DEV Community: Ashwin Mehta

Best use of Gemini in everyday life.

Ashwin Mehta — Sun, 31 May 2026 14:19:30 +0000

Ashwin Mehta

May 31

Google's Agentic Leap: How Gemini Turned Workspace Into Your Autonomous Executive Assistant

#ai #googlecloud #gemini #agentaichallenge

3 min read

Google's Agentic Leap: How Gemini Turned Workspace Into Your Autonomous Executive Assistant

Ashwin Mehta — Sun, 31 May 2026 14:13:55 +0000

Imagine opening your laptop, typing a single sentence, and watching your AI assistant pull up a photo from last summer, draft a follow-up email to your professor based on that photo's context, and organize the relevant syllabus files from your Drive—all in seconds, without you clicking through a single tab.

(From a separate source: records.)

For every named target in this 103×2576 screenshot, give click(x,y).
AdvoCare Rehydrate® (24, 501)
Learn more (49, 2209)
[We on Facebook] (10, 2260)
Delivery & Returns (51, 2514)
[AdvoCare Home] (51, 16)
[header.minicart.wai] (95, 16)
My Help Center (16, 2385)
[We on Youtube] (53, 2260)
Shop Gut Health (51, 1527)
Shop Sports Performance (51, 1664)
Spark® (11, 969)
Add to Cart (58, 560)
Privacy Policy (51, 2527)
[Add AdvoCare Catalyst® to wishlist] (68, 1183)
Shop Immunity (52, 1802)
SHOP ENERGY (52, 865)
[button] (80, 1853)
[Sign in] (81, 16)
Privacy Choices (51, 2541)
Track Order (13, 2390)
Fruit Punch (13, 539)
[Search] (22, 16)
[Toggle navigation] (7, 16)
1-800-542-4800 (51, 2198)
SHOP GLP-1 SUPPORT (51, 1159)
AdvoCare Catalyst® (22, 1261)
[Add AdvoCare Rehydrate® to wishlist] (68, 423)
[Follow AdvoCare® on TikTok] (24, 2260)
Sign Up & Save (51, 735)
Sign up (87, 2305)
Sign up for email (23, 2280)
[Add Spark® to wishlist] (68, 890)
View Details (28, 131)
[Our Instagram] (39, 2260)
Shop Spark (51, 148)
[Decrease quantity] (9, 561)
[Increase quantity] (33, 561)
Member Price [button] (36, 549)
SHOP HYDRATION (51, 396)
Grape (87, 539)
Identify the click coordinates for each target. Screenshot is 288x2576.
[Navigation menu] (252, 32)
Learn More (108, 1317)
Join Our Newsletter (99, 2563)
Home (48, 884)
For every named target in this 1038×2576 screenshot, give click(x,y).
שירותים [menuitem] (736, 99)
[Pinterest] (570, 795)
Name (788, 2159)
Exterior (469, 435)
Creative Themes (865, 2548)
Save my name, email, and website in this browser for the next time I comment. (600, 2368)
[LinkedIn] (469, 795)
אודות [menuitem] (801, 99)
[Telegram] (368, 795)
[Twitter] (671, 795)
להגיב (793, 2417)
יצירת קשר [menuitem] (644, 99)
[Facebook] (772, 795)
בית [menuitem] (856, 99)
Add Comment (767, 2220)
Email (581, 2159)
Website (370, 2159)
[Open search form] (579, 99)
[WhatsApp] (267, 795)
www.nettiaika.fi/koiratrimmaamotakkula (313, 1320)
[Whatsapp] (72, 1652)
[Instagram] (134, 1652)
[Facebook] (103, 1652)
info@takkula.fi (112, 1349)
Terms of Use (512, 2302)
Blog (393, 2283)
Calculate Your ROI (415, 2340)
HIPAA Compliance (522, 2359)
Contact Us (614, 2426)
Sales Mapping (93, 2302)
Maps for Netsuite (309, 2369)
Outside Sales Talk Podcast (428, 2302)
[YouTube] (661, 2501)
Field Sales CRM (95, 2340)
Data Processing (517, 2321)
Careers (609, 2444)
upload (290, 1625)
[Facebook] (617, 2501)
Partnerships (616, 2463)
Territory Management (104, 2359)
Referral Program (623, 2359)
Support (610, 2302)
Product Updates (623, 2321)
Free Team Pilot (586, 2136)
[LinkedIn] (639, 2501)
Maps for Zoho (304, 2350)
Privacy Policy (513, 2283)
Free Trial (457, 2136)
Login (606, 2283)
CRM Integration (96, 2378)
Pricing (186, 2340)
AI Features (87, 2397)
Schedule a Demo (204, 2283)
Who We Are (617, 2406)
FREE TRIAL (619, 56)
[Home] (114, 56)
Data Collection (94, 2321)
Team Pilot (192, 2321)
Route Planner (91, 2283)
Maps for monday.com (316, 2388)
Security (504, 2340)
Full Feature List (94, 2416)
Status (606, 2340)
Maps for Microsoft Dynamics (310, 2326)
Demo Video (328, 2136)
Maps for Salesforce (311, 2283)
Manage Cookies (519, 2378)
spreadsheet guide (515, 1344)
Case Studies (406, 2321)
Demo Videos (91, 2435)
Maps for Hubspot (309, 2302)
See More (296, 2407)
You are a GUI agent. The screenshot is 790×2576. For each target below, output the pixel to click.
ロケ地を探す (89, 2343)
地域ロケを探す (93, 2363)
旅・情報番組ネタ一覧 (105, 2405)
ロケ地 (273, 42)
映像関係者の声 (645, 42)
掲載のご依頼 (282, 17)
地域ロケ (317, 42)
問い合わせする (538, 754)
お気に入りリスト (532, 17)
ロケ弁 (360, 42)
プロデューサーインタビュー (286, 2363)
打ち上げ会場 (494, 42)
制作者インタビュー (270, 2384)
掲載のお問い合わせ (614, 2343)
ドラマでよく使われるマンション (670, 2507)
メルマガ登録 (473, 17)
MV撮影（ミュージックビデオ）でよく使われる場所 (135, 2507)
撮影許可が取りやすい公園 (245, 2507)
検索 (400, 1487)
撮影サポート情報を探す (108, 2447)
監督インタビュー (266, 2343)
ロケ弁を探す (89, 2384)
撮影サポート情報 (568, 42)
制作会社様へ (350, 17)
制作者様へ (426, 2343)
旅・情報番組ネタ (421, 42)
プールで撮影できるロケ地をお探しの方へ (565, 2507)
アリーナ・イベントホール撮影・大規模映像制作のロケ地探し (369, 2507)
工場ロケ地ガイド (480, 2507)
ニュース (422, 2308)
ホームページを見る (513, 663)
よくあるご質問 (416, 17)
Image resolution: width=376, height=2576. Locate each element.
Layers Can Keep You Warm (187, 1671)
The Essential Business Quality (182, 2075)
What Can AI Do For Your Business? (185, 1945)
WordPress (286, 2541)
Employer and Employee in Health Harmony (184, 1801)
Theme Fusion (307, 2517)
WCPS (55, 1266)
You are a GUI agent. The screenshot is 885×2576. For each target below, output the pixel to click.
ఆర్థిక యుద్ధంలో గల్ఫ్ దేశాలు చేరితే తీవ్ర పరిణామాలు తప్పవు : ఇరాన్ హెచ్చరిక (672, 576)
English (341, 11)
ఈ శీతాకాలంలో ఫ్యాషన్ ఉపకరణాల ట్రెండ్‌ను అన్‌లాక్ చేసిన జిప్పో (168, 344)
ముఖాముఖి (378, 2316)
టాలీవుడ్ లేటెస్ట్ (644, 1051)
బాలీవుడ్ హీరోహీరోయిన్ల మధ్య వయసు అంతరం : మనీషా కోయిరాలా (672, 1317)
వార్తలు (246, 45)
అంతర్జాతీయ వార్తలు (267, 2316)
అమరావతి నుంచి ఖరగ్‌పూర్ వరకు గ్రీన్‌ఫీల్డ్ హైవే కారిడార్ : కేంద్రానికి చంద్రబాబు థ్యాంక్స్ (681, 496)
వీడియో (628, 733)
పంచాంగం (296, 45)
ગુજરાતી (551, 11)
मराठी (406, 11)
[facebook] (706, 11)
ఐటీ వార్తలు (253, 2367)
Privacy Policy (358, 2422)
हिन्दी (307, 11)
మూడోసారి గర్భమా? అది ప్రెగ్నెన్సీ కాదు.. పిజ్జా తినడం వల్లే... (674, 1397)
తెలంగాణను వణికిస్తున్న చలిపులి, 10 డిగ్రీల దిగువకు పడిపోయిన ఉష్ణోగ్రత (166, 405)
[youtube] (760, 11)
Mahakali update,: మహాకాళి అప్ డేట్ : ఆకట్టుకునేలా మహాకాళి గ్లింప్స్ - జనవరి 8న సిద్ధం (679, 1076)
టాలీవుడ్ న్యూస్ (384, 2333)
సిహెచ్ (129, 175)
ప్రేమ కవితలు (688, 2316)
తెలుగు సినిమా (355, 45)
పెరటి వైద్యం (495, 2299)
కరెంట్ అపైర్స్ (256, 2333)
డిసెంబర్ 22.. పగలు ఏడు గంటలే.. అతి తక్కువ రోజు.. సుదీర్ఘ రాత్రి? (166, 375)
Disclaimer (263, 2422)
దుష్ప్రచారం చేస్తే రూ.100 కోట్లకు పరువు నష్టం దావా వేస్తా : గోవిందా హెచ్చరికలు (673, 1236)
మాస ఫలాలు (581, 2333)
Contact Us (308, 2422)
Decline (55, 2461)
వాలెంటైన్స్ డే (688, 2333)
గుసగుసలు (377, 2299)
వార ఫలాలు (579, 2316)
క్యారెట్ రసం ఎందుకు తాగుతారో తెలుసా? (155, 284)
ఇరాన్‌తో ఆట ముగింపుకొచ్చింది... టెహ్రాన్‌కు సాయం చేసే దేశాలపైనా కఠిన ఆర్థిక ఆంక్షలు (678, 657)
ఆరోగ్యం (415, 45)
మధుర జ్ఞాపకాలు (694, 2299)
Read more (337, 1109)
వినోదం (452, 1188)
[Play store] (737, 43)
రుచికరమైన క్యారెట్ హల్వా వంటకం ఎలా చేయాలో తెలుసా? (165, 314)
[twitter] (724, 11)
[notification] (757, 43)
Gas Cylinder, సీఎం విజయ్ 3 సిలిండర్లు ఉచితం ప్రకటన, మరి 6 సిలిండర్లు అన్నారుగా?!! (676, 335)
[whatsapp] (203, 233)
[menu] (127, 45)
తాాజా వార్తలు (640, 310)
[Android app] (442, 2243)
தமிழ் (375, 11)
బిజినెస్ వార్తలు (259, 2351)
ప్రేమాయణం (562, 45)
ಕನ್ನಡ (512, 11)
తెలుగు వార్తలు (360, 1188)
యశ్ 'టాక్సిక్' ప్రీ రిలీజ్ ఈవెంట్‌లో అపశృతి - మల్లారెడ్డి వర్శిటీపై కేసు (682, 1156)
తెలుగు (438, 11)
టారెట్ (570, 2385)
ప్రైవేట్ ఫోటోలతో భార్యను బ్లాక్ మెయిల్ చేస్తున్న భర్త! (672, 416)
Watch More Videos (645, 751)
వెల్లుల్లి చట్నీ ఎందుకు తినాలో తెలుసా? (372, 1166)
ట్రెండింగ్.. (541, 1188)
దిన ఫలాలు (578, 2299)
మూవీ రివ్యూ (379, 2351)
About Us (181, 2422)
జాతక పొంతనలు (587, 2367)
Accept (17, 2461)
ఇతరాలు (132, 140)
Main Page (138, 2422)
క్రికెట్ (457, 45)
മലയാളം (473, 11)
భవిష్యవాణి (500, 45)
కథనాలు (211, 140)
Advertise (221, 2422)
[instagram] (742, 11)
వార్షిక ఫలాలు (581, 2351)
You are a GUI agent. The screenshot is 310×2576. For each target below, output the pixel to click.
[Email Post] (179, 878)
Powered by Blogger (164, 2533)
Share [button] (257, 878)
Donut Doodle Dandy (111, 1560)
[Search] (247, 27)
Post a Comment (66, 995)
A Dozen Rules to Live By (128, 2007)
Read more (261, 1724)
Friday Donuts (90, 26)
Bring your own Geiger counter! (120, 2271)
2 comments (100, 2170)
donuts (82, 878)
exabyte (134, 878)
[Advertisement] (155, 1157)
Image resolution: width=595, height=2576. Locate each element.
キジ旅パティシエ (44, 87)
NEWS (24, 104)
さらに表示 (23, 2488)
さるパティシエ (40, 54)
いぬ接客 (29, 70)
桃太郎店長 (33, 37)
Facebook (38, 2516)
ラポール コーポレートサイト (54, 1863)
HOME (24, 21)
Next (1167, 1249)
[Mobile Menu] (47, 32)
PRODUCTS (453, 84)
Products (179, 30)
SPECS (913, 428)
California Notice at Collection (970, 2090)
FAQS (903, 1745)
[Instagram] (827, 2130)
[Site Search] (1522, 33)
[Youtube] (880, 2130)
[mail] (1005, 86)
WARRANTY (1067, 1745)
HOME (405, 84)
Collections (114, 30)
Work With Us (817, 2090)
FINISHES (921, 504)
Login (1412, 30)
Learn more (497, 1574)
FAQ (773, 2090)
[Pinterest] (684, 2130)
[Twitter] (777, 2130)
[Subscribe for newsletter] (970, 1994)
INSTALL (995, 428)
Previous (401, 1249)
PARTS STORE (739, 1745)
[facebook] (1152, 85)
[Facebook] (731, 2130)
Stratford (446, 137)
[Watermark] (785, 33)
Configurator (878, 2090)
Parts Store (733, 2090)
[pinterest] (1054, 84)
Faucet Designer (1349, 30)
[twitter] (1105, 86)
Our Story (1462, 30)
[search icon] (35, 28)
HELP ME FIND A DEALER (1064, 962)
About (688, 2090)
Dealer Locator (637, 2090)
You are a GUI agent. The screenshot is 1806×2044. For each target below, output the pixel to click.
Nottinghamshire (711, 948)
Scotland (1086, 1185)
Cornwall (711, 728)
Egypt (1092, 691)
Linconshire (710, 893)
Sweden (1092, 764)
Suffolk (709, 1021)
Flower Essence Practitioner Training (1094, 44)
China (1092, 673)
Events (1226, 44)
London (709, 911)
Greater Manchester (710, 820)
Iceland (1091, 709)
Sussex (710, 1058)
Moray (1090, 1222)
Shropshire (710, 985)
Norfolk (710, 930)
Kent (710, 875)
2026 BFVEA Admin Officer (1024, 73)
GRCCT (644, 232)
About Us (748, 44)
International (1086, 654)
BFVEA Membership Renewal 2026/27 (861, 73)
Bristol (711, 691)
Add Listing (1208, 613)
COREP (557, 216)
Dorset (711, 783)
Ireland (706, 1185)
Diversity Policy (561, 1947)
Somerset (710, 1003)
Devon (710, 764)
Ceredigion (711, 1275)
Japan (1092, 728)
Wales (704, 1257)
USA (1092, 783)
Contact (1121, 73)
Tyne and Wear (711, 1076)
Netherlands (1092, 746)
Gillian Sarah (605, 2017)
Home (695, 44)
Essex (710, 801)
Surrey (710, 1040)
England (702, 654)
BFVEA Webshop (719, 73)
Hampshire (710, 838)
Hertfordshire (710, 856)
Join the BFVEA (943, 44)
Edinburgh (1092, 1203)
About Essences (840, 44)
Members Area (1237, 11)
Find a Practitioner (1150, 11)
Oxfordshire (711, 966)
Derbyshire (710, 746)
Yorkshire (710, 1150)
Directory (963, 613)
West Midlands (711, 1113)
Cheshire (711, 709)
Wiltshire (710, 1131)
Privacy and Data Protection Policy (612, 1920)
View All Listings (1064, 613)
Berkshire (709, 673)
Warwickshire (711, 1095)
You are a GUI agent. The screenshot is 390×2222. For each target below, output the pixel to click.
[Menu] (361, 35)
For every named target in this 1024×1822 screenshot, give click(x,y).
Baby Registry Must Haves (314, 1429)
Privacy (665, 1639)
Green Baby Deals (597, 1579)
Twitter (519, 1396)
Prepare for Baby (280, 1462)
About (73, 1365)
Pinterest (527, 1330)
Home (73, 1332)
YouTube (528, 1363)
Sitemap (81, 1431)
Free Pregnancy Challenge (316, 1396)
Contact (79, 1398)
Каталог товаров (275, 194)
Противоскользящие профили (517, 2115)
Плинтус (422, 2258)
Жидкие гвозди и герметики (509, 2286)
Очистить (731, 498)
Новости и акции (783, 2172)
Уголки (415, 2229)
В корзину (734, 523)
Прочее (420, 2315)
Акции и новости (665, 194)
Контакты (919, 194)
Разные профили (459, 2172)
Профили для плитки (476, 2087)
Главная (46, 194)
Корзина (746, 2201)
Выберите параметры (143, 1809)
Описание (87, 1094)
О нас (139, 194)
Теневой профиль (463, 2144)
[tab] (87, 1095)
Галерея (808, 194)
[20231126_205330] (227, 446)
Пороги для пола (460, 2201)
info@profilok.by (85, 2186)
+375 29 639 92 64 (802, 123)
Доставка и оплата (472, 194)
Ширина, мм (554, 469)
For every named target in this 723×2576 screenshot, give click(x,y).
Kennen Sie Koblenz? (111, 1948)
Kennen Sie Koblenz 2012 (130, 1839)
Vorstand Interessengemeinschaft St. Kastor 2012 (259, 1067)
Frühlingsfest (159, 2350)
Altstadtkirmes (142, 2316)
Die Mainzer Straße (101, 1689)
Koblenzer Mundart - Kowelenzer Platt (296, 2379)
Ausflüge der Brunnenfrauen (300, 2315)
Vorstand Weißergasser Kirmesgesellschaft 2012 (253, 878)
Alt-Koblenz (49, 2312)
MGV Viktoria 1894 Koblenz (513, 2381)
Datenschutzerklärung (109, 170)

This isn't a future roadmap. It is the Agentic Era of personal computing, and Google just quietly moved everyone into it.

By deeply embedding Gemini into Gmail, Google Drive, and Google Photos, Google has evolved from a standard search-and-retrieval ecosystem into a proactive, connected network of AI agents. Here is a breakdown of how this shift changes everything, and exactly how you can use it right now.

From "Search Box" to "Action Agent"
For decades, using Google tools meant doing the heavy lifting yourself. If you needed to find a specific document, you opened Drive, guessed the keywords, found the file, copied the text, opened Gmail, and pasted it in.

In the agentic era, Gemini handles the coordination. Because it has secure, cross-app access to your digital footprint, it acts as a central brain that can read context, find information across fragmented silos, and execute multi-step tasks on your behalf.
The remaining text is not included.